Storms and other severe weather events can cause both public health and economic problems for communities and municipalities. Many severe events can result in fatalities, injuries, and property damage, and preventing such outcomes to the extent possible is a key concern.
This project involves exploring the U.S. National Oceanic and Atmospheric Administration’s (NOAA) storm database. This database tracks characteristics of major storms and weather events in the United States, including when and where they occur, as well as estimates of any fatalities, injuries, and property damage. The purpose was to answer the 2 following questions:
1. Which types of events are most harmful with respect to population health?
2. Which types of events have the greatest economic consequences?
We will show that the top 3 event types that answer first question are (by assending order) Tornado, flood, and ice storms, while the top 3 for the 2nd question are (by order) Flood, huricane/typhoon and tornado.
The data for this assignment comes in the form of a comma-separated-value file.
# general libraries used:
library(dplyr)
##
## Attaching package: 'dplyr'
## The following objects are masked from 'package:stats':
##
## filter, lag
## The following objects are masked from 'package:base':
##
## intersect, setdiff, setequal, union
library(scales)
Reading the data file to a data frame (setting cache=TRUE as this part may take a while since csv file is quite large)
StormData<-read.csv("repdata_data_StormData.csv",header=T)
A new data set (called sub_storm) will be generated based on main dataset (called StormData).
The new data set will include only relevant columns and rows that are relevant for the analysis of this project.
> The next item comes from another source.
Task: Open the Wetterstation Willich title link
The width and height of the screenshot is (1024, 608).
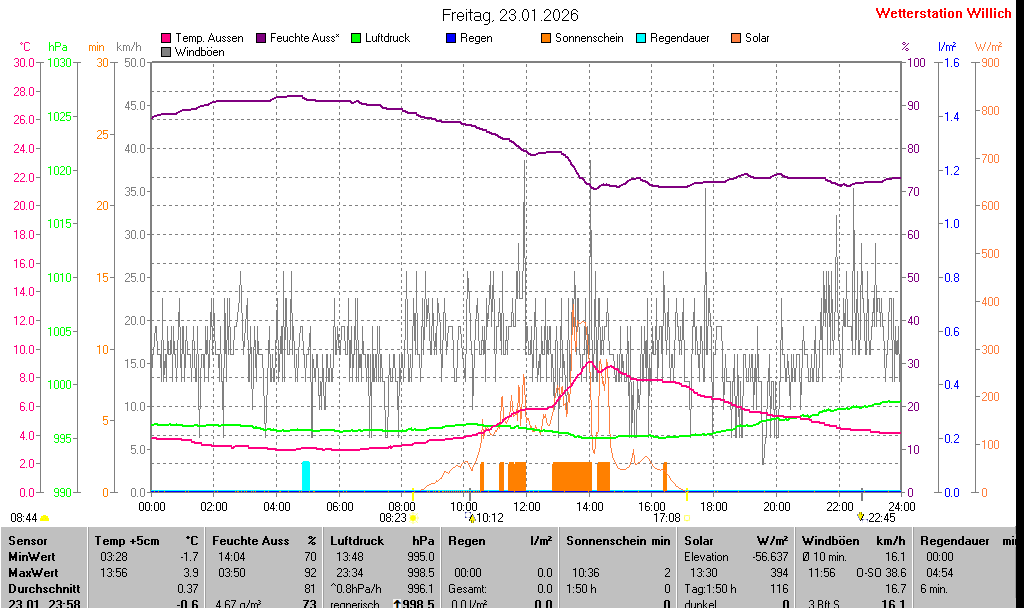Action: (x=943, y=13)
Relevant columns to subset on:
- BGN_DATE
- EVTYPE
- FATALITIES
- INJURIES
- PROPDMG
- PROPDMGEXP
- CROPDMG
- CROPDMGEXP
relevant rows to subset on:
Ignoring rows where PROPDMGEXP or CROPDMGEXP are equal to ? or + or -
Removing lines from before 1966, since not all event types were recorded before that year.
PROP_val<-unique(StormData$PROPDMGEXP)
PROP_val<-droplevels(PROP_val,c("+","-","?","NA",""))
CROP_val<-unique(StormData$CROPDMGEXP)
CROP_val<-droplevels(CROP_val,c("+","-","?","NA",""))
col_val<-c("BGN_DATE","EVTYPE","FATALITIES","INJURIES","PROPDMG","PROPDMGEXP","CROPDMG","CROPDMGEXP")
# subsetting on relevant columns:
sub_storm<-select(StormData,col_val)
# subsetting on rows with proper values:
sub_storm<-filter(sub_storm,CROPDMGEXP %in% CROP_val & PROPDMGEXP %in% PROP_val)
# subsetting on rows from before 1966:
sub_storm$BGN_DATE<-as.Date(sub_storm$BGN_DATE,format="%m/%d/%Y")
sub_storm<-filter(sub_storm,BGN_DATE>="01/01/1966")
Adding the followoing new colunms:
- health_incidents: The total number of Injuries and Falities for each event (FATALITIES+INJURIES).
- PROP_D: The total Property damage for each event (in US $, calculations explained bellow)
- CROP_D: The total CROP damage for each event (in US $, calculations explained bellow)
- total_damage: CROP_D + PROP_D (for each event).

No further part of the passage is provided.